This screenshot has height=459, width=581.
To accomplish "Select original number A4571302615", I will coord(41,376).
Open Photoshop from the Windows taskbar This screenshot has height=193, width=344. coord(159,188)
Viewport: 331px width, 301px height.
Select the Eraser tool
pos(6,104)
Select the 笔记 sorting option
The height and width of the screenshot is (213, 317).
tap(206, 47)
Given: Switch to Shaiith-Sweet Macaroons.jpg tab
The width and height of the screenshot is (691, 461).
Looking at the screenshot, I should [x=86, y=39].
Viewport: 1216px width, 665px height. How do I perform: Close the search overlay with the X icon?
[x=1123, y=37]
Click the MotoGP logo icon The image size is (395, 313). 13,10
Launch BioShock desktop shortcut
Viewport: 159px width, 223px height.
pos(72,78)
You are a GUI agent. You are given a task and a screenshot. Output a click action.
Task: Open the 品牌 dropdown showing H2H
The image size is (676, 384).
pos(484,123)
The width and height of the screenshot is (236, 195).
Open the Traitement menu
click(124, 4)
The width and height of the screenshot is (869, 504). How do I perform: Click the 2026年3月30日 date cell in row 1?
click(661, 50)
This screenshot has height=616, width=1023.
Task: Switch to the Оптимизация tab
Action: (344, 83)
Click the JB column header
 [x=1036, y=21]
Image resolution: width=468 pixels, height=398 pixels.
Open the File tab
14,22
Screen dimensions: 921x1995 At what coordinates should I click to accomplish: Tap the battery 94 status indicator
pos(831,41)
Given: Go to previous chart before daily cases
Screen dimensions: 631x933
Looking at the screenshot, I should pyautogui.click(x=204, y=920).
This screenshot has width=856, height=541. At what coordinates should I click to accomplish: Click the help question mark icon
────────────────
__Exercise directions__
Each line above must be printed exactly as it appears.

__The completed task__
This screenshot has height=459, width=581.
To accomplish "Select original number A4571302615", I will coord(41,376).
Open Photoshop from the Windows taskbar This screenshot has height=193, width=344. coord(159,188)
Viewport: 331px width, 301px height.
Select the Eraser tool
pos(6,104)
Select the 笔记 sorting option
The height and width of the screenshot is (213, 317).
tap(206, 47)
Given: Switch to Shaiith-Sweet Macaroons.jpg tab
The width and height of the screenshot is (691, 461).
Looking at the screenshot, I should [x=86, y=39].
Viewport: 1216px width, 665px height. How do I perform: Close the search overlay with the X icon?
[x=1123, y=37]
Click the MotoGP logo icon The image size is (395, 313). 13,10
Launch BioShock desktop shortcut
Viewport: 159px width, 223px height.
pos(72,78)
You are a GUI agent. You are given a task and a screenshot. Output a click action.
Task: Open the 品牌 dropdown showing H2H
The image size is (676, 384).
pos(484,123)
The width and height of the screenshot is (236, 195).
Open the Traitement menu
click(124, 4)
The width and height of the screenshot is (869, 504). How do I perform: Click the 2026年3月30日 date cell in row 1?
click(661, 50)
This screenshot has height=616, width=1023.
Task: Switch to the Оптимизация tab
Action: (344, 83)
Click the JB column header
 [x=1036, y=21]
Image resolution: width=468 pixels, height=398 pixels.
Open the File tab
14,22
Screen dimensions: 921x1995 At what coordinates should I click to accomplish: Tap the battery 94 status indicator
pos(831,41)
Given: Go to previous chart before daily cases
Screen dimensions: 631x933
Looking at the screenshot, I should pyautogui.click(x=204, y=920).
This screenshot has width=856, height=541. At what coordinates should I click to accomplish: Click the help question mark icon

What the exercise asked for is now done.